Non-clinical Safety Evaluation of Camelina Oil: Acute and 12-Week Oral Toxicities.

This study assessed the acute and sub-chronic toxicity of Camelina oil, a well-known oil rich in polyunsaturated fatty acids that enhance cellular immunity and human health, in Wistar rats. Wistar rats, 5 per sex per group, were randomly assigned to three groups for acute (14 days) toxicity studies and five groups for sub-chronic (90 days) toxicity studies. In the acute study, Camelina sativa oil was administered orally at a single dose of 5000 mg/kg of body weight (BW). The positive control group received a single dose of 5 000 mg/kg BW Canola oil by gavage. In the sub-chronic study, Groups III-V received 250, 500, and 1 000 mg/kg BW of Camelina oil, while Groups I and II received ultra-pure water and Canola oil at a dose of 500 mg/kg BW, respectively.
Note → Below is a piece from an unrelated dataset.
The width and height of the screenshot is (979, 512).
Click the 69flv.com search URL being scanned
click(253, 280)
Throughout the experiment, clinical signs, mortality, and body weight were monitored. At the end of the sub-chronic study, hematological, biochemical, and histopathological investigations were conducted. Administration of Camelina oil and Canola had no significant effect on daily weight gain (P > 0.05) of the test rats. Serum calcium levels decreased while phosphorous levels increased in male rats treated with Camelina oil. Other hematological and biochemical parameters showed no significant differences or dose-response effects between control and seed oil groups in both sexes (P < 0.05). Moreover, in animal necropsy, there were no apparent lesions in the liver, heart, and kidney organs in any of the doses administered. In conclusion, the results suggest that oral administration of Camelina oil is unlikely to be toxic. Therefore, the possibility for the development of future human nutrition should be considered.